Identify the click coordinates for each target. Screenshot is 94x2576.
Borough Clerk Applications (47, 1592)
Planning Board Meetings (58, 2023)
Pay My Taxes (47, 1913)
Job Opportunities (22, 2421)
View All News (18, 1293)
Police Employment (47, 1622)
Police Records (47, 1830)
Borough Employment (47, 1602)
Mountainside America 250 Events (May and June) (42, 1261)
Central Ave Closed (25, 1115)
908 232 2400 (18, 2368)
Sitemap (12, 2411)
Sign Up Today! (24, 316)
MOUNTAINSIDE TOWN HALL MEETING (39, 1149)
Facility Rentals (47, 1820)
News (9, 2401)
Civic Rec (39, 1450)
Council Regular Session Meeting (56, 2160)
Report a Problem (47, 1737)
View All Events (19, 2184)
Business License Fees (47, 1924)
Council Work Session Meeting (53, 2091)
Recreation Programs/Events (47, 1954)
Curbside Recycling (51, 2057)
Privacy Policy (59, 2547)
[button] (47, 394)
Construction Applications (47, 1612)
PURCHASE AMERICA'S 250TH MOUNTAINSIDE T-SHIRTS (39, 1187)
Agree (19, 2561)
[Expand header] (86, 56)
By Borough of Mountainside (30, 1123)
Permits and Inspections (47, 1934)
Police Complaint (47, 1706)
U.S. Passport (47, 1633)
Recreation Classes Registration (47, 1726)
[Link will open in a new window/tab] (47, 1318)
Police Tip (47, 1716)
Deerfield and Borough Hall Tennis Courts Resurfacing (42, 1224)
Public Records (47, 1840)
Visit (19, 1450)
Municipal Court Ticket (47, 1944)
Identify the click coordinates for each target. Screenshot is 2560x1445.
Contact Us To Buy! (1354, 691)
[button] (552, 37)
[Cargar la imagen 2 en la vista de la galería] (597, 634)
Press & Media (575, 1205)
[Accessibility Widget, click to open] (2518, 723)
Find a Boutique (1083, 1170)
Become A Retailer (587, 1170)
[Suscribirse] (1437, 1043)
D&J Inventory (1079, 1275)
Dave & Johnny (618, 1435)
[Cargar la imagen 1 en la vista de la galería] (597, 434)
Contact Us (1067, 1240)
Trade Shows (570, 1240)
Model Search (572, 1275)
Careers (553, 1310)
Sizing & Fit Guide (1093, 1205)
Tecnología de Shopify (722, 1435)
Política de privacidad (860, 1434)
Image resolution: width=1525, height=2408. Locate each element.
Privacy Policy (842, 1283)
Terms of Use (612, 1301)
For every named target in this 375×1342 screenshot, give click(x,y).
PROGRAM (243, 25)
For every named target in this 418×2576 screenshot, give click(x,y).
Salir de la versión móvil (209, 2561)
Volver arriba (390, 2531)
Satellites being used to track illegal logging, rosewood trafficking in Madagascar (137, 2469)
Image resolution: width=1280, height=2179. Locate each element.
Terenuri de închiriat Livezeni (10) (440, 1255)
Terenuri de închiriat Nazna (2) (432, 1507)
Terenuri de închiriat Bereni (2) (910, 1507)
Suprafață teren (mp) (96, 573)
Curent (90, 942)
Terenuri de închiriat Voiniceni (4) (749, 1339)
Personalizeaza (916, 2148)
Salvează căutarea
======
# What is needed
Where a line of the data includes the string "named", list that line.

# Result of the task
For every named target in this 375×1342 screenshot, give click(x,y).
For every named target in this 418×2576 screenshot, give click(x,y).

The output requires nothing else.